* START *
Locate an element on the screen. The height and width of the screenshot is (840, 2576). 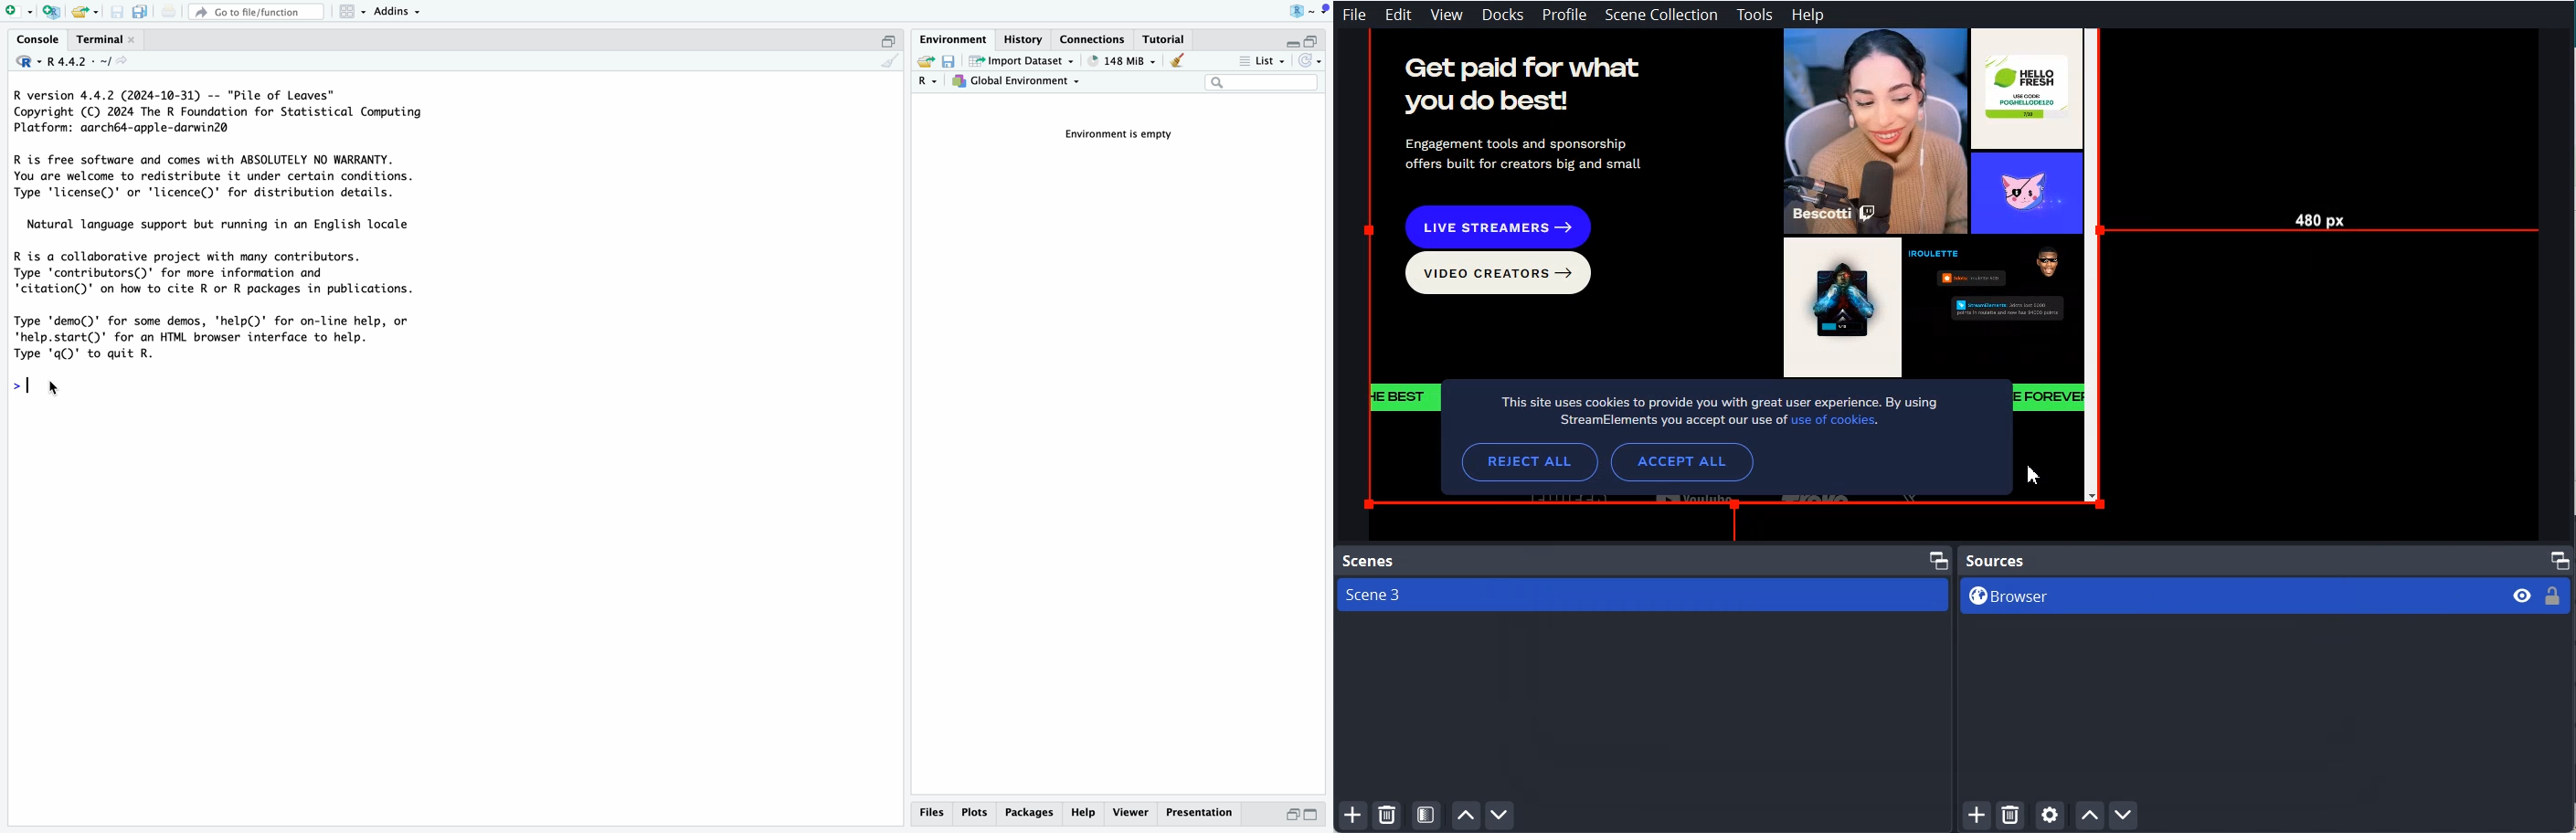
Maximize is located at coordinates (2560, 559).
* END *
* START *
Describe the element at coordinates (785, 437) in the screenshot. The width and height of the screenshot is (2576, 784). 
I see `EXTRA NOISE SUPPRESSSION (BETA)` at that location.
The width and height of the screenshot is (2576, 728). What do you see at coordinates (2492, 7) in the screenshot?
* END *
__WORK TO COMPLETE__:
Please arrange the material in the stretch from the line containing "Locate an element" through the line containing "Maximize is located" as a two-column CSV headed input and output, one row for each input with its output, each in a single quoted field with line breaks turned into spaces. Leave the pictures out.

__THE ANSWER__:
input,output
"Locate an element on the screen. The height and width of the screenshot is (840, 2576).","Maximize is located at coordinates (2560, 559)."